Ação. A comunidade internacional pode dar um ultimato ao regime norte-coreano por meio das Nações Unidas, estabelecendo um prazo definido para Pyongyang desmantelar suas instalações atômicas sob pena de começar a destruí-las. E efetivar a ameaça se não for ouvida. Não acredito que haja um caso mais evidente em que um mal menor se impõe sobre o risco de a Coreia do Norte provocar uma catástrofe com centenas de milhares de vítimas na Ásia, e talvez no mundo inteiro.

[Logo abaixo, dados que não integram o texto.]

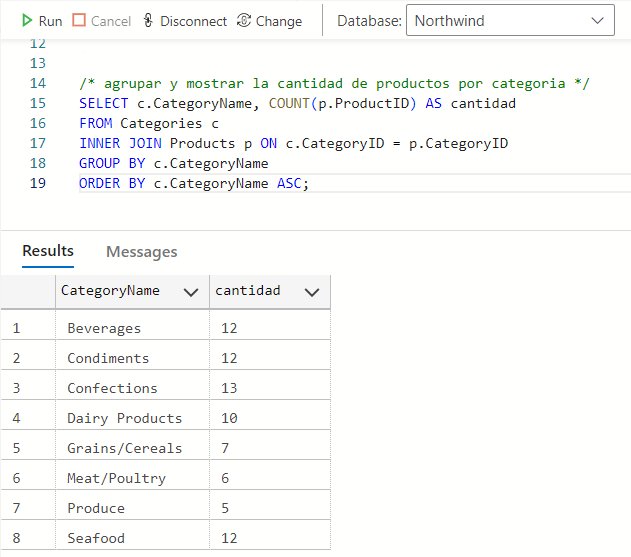The height and width of the screenshot is (557, 631).
Task: Open the Northwind database dropdown
Action: click(510, 21)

Em um desses lúcidos ensaios com os quais atacou o messianismo ideológico a que sucumbiram tantos intelectuais do seu tempo, George Orwell se perguntou se o progresso científico devia ser comemorado ou temido. Porque esses extraordinários avanços do conhecimento ao mesmo tempo que criaram melhores condições de vida – nas áreas da alimentação, saúde, coexistência, direitos humanos – desenvolveram também uma indústria da destruição capaz de produzir massacres que nem mesmo a imaginação mais doentia poderia prever.

Em nossos dias, o avanço da ciência e da tecnologia semeou pelo planeta alguns artefatos de morte que, no melhor dos casos, podem nos levar de volta ao tempo das cavernas, e no pior, fazer este planeta retroceder àquele passado remotíssimo em que a vida ainda não existia e estava para nascer, não se sabe se para o bem ou para o mal.
Não tenho resposta para essa pergunta. Mas o que farei de imediato será buscar aquele livro que abandonei e lê-lo até a última linha.